The Belgian pair fell foul of the rule requiring players to tell anti-doping authorities where they will be for one hour of every day over three months.
"I am the first who wants a clean sport but the way [controls] are being done is, in my opinion, not right," he said.
"It's too much to have to say where you are every day of your life."
Nadal, like Britain's Andy Murray, has been a vocal critic of the World Anti-Doping Agency's "whereabouts" rule, which was introduced on 1 January 2009.
Under the new rules, athletes must make themselves available to testers for one hour a day, between 0600 and 2300, three months in advance.
I have confidence in my colleagues and in other players. I always believe they're clean
If an athlete fails to be in the specified location on three occasions in an 18-month period, they incur an automatic ban.
Malisse and Wickmayer were both given one-year bans by the Flemish Doping Tribunal in Belgium for falling foul of the rule.
They have both announced their intention to appeal to the Court of Arbitration for Sport, although Malisse said he may struggle to afford the costs involved.
Fellow Belgian Kim Clijsters described the punishments as "extremely harsh".
Nadal added: "I'm always going to side with the players and defend the players.
"I have confidence in my colleagues and in other players. I always believe they're clean. Until the results tell me otherwise, I'm going to defend my friends."
The bans for the Belgian pair were announced shortly after Andre Agassi revealed in his autobiography that he tested positive for crystal meth in 1997 and lied to the ATP in order to escape a ban.
Nadal and world number one Roger Federer have both expressed their shock that Agassi was able to avoid punishment by claiming his drug use was accidental.
But two-times Grand Slam champion Marat Safin believes Agassi has betrayed their governing body and should even consider giving his titles and prize money back.

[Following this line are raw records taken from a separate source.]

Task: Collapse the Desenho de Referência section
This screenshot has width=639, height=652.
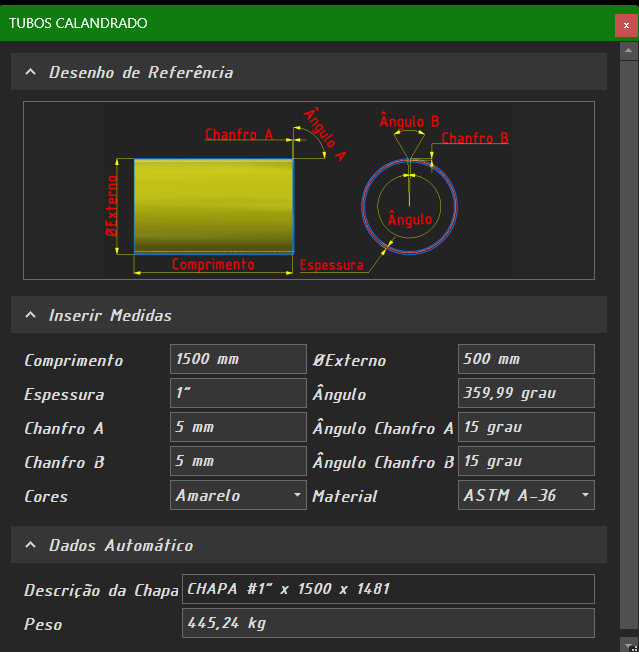Action: [x=30, y=72]
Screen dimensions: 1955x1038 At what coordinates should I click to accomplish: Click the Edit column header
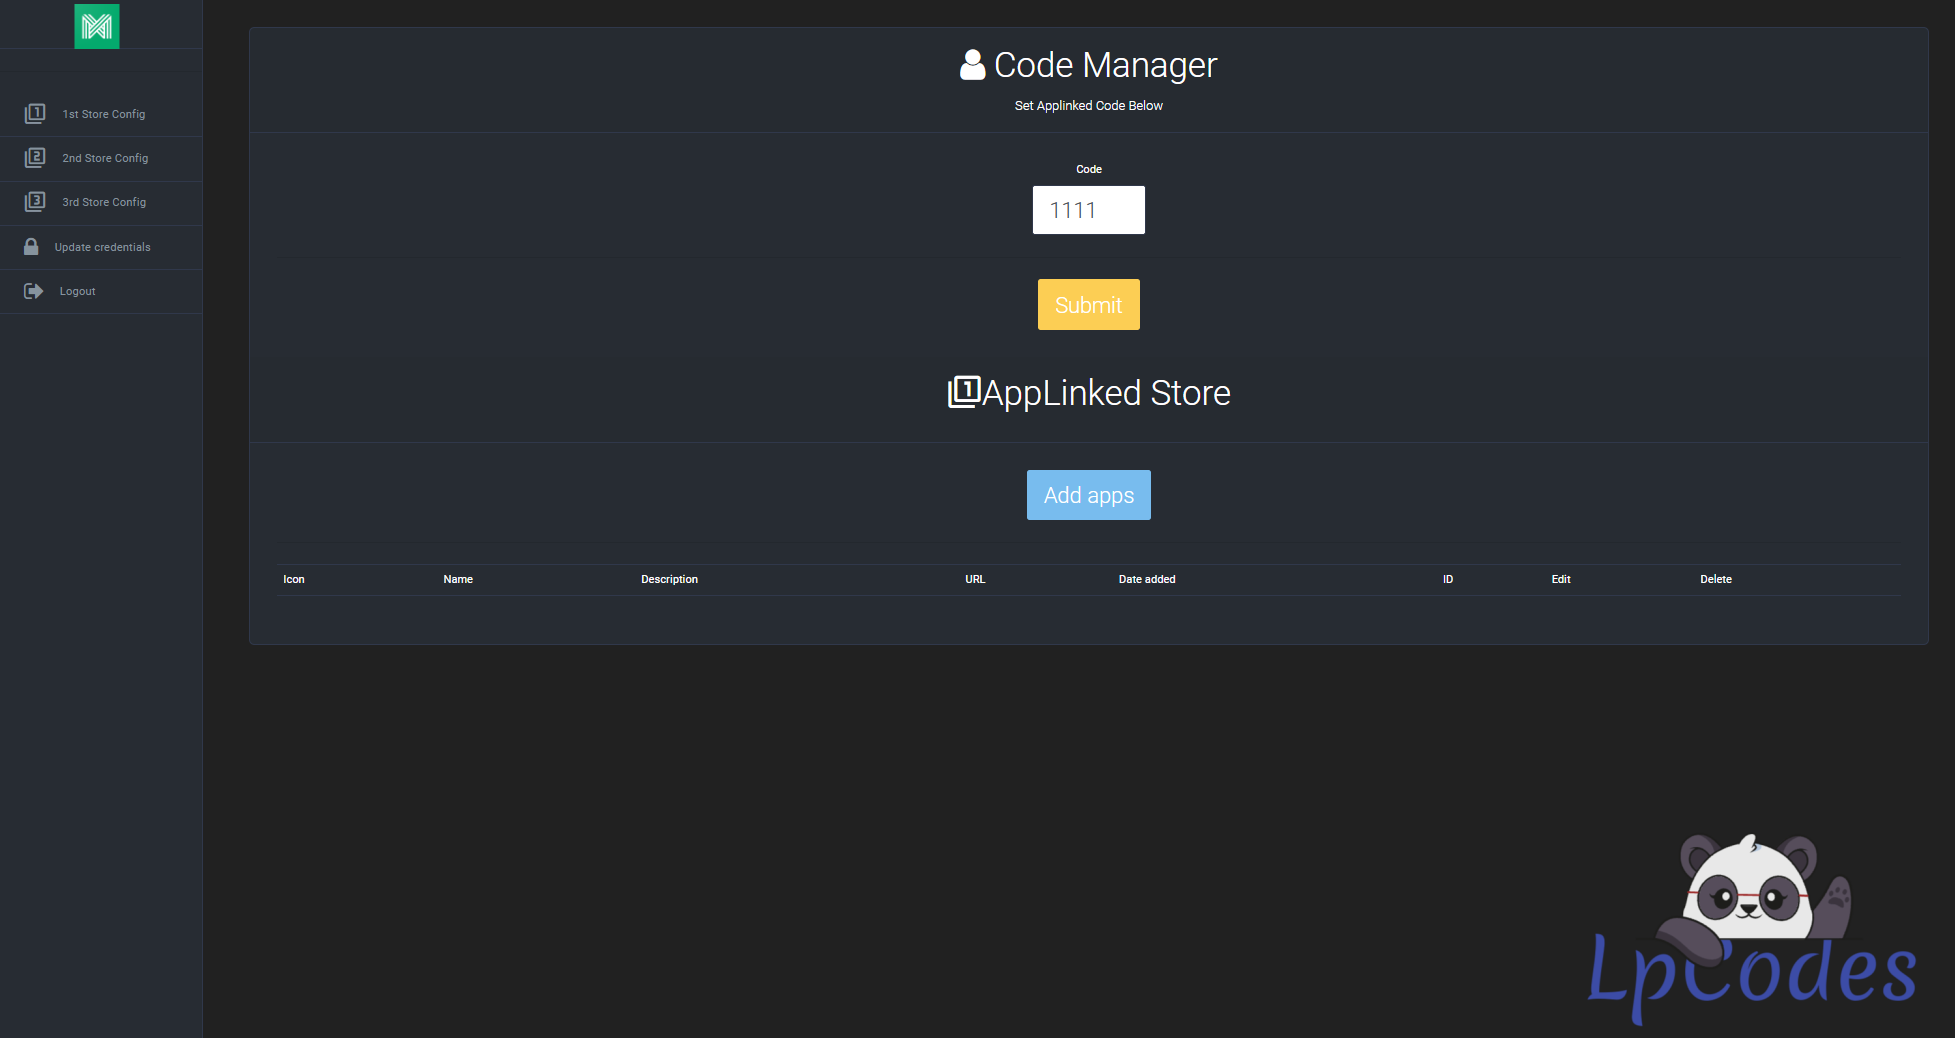(x=1560, y=580)
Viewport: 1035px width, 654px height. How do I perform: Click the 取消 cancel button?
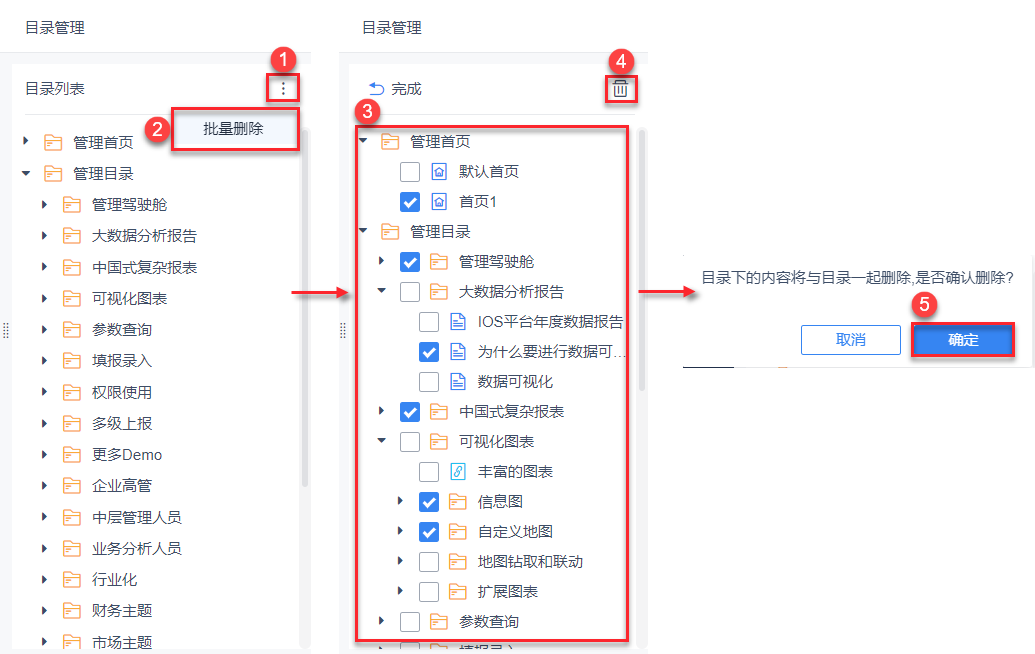(x=851, y=340)
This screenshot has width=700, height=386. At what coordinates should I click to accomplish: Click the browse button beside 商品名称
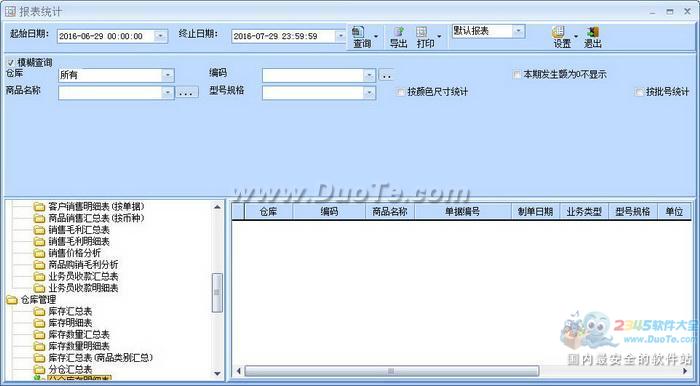point(186,93)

"I'm not defending the ATP, but what he said put it in a delicate position," the Russian, who will retire at the end of the season, told French sports paper L'Equipe.
"The ATP allowed him to win a lot of tournaments, a lot of money. It kept his secret. Why does he need to be so cruel with it?
"If he is as fair play as he says he is, he has to go to the end. You know, the ATP has a bank account and he can give the money back if he wants."